China’s Alibaba Group’s cloud sector posted a net profit for the first time in 13 years despite tightening authorities’ regulations, the spread of COVID-19, and the economic slowdown.
According to Hong Kong’s South China Morning Post (SCMP) on the 28th, Alibaba Group, China’s largest e-commerce company, announced on the 26th that it had a net profit of 11 billion yuan in the cloud sector for a year from April 1 last year to the end of March this year. It is the first time that Alibaba Cloud has turned into a surplus since its business began in 2009.

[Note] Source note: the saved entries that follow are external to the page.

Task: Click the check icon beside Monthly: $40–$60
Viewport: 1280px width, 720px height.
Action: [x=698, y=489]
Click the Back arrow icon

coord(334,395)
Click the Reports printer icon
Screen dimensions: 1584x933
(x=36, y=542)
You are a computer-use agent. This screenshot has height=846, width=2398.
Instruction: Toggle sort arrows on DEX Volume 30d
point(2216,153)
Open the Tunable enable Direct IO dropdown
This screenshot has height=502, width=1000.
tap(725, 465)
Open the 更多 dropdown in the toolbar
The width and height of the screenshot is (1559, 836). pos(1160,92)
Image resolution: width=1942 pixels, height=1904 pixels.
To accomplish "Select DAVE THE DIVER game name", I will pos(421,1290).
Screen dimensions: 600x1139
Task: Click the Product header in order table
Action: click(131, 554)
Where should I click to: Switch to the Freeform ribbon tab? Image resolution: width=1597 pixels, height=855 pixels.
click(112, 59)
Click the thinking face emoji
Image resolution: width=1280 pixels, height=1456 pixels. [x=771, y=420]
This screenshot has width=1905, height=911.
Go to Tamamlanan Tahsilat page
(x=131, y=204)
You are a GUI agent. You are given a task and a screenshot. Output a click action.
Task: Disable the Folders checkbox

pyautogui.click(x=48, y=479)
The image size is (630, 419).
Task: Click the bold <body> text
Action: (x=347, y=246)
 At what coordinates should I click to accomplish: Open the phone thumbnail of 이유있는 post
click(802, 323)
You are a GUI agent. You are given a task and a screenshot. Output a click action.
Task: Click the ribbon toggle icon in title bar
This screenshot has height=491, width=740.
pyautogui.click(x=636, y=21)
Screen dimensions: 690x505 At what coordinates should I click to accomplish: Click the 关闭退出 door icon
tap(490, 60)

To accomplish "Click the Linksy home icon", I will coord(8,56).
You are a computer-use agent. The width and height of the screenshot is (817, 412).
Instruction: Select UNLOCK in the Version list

Libyan Lee, an analyst at Frost and Sullivan, a global market research firm, gave meaning to Alibaba Cloud’s return to the black at a time when the global economy is in recession, saying, “It laid an important foundation in China’s entire cloud business.”
Cloud is to use data anytime, anywhere by simply storing it on a central computer and accessing the Internet. Cloud services refer to cloud service companies buying, selling, renting, or distributing software and other digital resources as if they were selling electricity.
Alibaba Cloud’s sales reached 100.2 billion yuan from April 2021 to March 2022, up 21% year-on-year.
In the wake of the COVID-19 incident, China’s cloud service market is growing rapidly, and Alibaba Cloud Intelligence, a subsidiary of Alibaba’s cloud sector, has a market share of about 40%.
Alibaba Group is fostering the cloud sector as its main business. Earlier, Alibaba actively used the 2022 Beijing Winter Olympics as an opportunity to promote its cloud technology to the world.
Alibaba Chairman Jang Yong predicted that China’s cloud market will reach 2 trillion yuan by 2025.